El pensar en su padre y señor hizo que Toma vacilase, antes de darse cuenta de que ninguno de los dos quedaría libre si intentaba llevarse al Dragón Dorado con él. Lo mejor sería regresar con ayuda. El Dragón de Hielo no estaba listo aún para sacrificar a su propio emperador; el momento tenía que ser el adecuado. Después de todo, su anfitrión seguía siendo tradicional.

Decidido, Toma se encaramó por la pared; las afiladas manos se le helaban al clavarlas profundamente en el hielo, y deseó que su salvador le hubiera llevado con él, ya que eso lo hubiera simplificado todo. La forma de pensar de los Rastreadores resultaba tan frustrante como la misma raza.

Alcanzó el agujero y penetró en su interior. No dudaba que los sirvientes irían pronto a buscarle, y una nueva preocupación penetró en su mente al darse cuenta de lo fácil que les resultaría seguirle a través del túnel.

Una vez introducido todo el cuerpo en el agujero, se contorsionó como pudo para ver si había alguna forma de bloquear la entrada, y se encontró con que ya no existía la entrada. Una sólida pared de hielo eliminaba todo rastro de su paso, y sin duda cualquier señal desde el exterior de que existiera el túnel.

Ahora ya no podía volverse atrás. Lanzó un gruñido y empezó a arrastrarse hacia adelante.
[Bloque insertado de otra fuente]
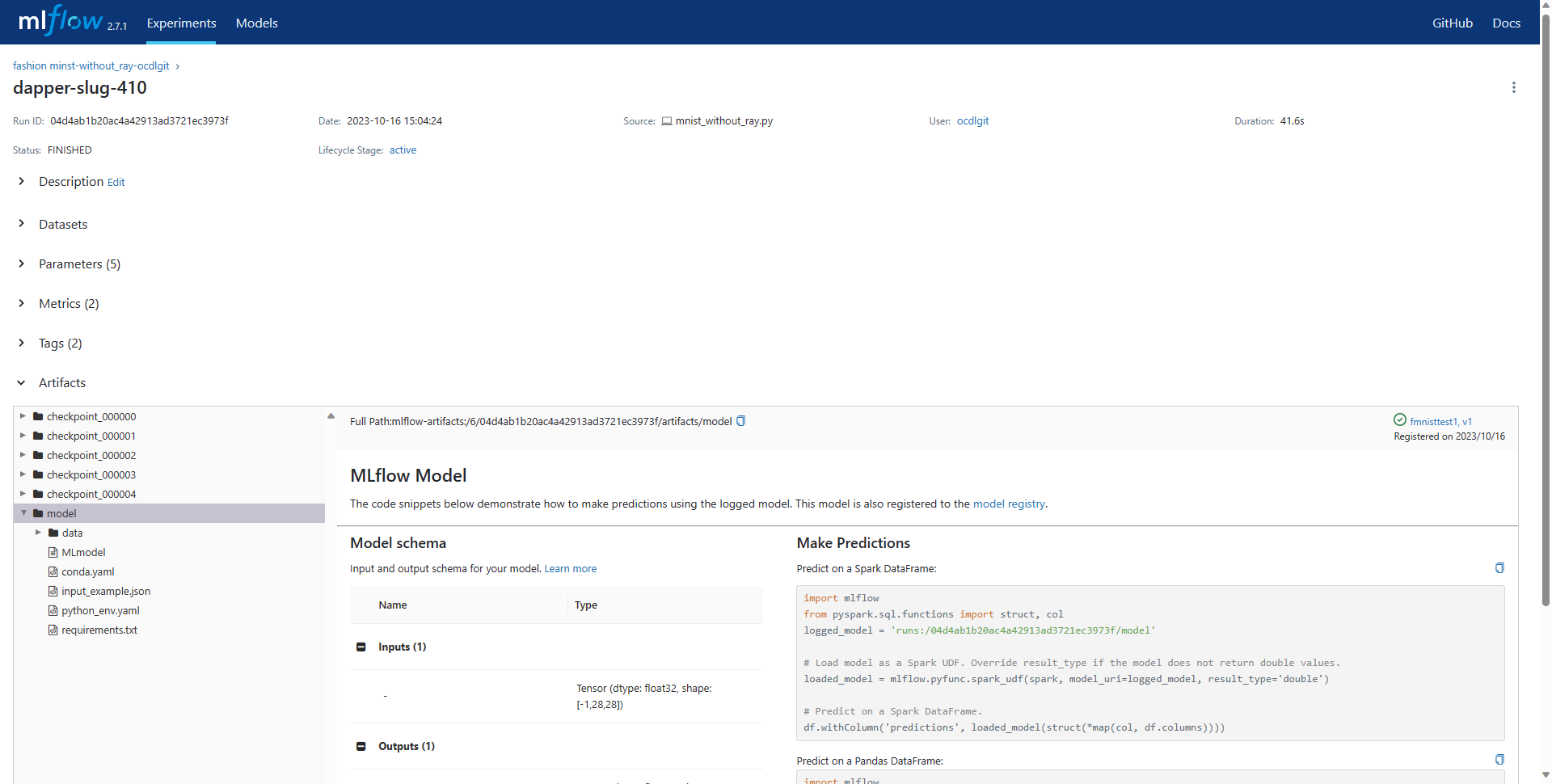The width and height of the screenshot is (1552, 784).
Task: Collapse the Inputs (1) schema section
Action: (x=361, y=647)
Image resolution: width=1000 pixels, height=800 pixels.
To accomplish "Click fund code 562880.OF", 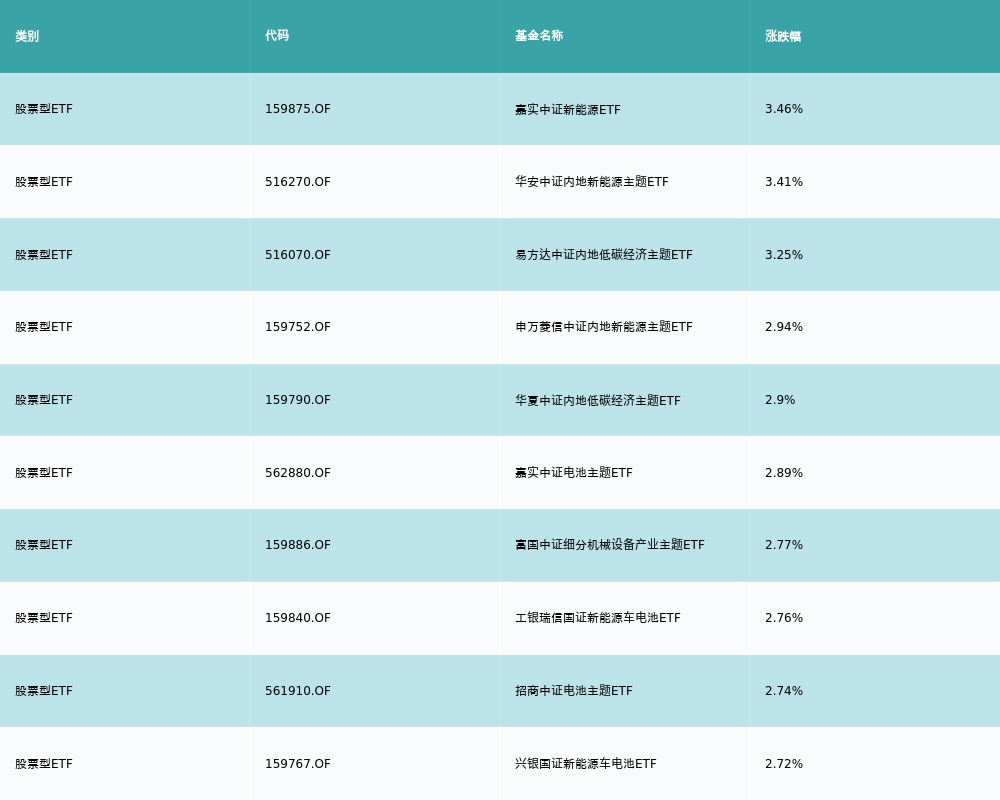I will point(297,473).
La mente inundada de innumerables pensamientos: cómo podía haber desaparecido una raza tan ingeniosa como la de los Rastreadores; cómo conseguiría él recuperar sus poderes; y qué posibilidades tenía de adelantar, sin que le vieran, a las jaurías itinerantes de las abominaciones buscadoras de espíritus del Dragón de Hielo.

Sobre todo, lo que deseaba saber era cuánto tiempo tendría que arrastrarse a fuerza de brazos, proceso que, sabía, no tardaría en hacer que los músculos de éstos empezaran a quejarse.